Luxon disse que quando os sobreviventes tentaram falar com histórias “horríveis e angustiantes” de abuso, as pessoas encarregadas de protegê-los “fizeram vista grossa”. As descobertas marcaram “um dia sombrio e triste” para o país, acrescentou Luxon.
Embora ele ainda não pudesse dizer quais recomendações ele se comprometeria a implementar, ele disse que o governo se desculparia formalmente com os sobreviventes em 12 de novembro.
Após o discurso de Luxon, centenas de sobreviventes se levantaram e cantaram uma canção maori em uma cena emocionante.
Karen Chhour, uma legisladora do partido libertário ACT que cresceu sob cuidados do Estado, disse ao Parlamento que a Nova Zelândia havia “tolerado estupro e abuso de pessoas vulneráveis e abuso de poder” por muito tempo.
“É hora de enfrentarmos esse veneno que está apodrecendo nossa nação por dentro”, disse Chhour, cujo partido é membro do bloco governante.
Crianças e adultos vulneráveis foram “desvalorizados e desumanizados”, disse Chris Hipkins, líder do Labour — o principal partido de oposição da Nova Zelândia, que encomendou o inquérito enquanto estava no poder. O episódio foi “uma vergonha intergeracional nacional” que estava longe de acabar, ele acrescentou.
Debbie Ngarewa-Packer, deputada da oposição e colíder do Partido Māori, disse que não aceitava que o governo precisasse de tempo para digerir o relatório.
“O que diabos mudou para nós?”, Ngarewa-Packer perguntou ao Parlamento na quarta-feira, referindo-se ao que o inquérito disse ser abuso contínuo de pessoas sob tutela — e repressões atuais do governo contra gangues e jovens infratores, muitos dos quais passaram um tempo sob tutela.
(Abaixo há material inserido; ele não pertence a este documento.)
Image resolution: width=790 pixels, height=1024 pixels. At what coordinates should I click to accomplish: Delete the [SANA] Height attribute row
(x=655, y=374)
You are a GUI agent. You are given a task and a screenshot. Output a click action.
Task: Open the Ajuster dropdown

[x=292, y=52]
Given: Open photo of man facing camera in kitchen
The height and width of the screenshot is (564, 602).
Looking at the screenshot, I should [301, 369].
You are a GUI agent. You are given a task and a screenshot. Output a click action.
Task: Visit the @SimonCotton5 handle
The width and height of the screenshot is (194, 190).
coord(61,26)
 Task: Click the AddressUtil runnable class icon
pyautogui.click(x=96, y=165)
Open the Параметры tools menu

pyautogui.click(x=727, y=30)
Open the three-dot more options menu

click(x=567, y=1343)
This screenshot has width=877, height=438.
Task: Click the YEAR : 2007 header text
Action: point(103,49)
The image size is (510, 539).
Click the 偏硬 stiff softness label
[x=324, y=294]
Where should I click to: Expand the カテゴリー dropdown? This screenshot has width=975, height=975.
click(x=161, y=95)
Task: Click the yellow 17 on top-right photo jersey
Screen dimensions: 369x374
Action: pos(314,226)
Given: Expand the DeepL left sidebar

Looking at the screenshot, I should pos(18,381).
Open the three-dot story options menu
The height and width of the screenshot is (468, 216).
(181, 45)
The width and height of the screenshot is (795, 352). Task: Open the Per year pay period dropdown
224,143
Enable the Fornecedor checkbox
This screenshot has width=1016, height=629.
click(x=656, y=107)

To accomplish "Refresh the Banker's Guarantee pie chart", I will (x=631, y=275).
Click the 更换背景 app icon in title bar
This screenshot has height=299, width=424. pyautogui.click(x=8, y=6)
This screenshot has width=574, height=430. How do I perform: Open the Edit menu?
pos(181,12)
O relatório destacou igrejas — particularmente a Igreja Católica — por não conseguirem abordar ou prevenir abusos. Cerca de 42% daqueles sob cuidados religiosos de todas as denominações foram abusados, de acordo com um relatório produzido para o inquérito. A Igreja Católica disse em um briefing de 2020 à comissão que acusações foram feitas contra 14% de seu clero neozelandês durante o período coberto pelo inquérito.
Numa recomendação, os autores do inquérito exortaram a uma investigação sobre padres de uma ordem católica que tinham sido enviados para Papua Nova Guiné para fugir acusações de abuso na Austrália e Nova Zelândia, acrescentando que pouco se sabia sobre “a natureza e a extensão do abuso e da negligência naquele país ou sobre as necessidades dos potenciais sobreviventes”.
Altas figuras católicas na Nova Zelândia disseram em uma declaração escrita na quarta-feira que receberam o relatório e “agora irão lê-lo e revisá-lo cuidadosamente”.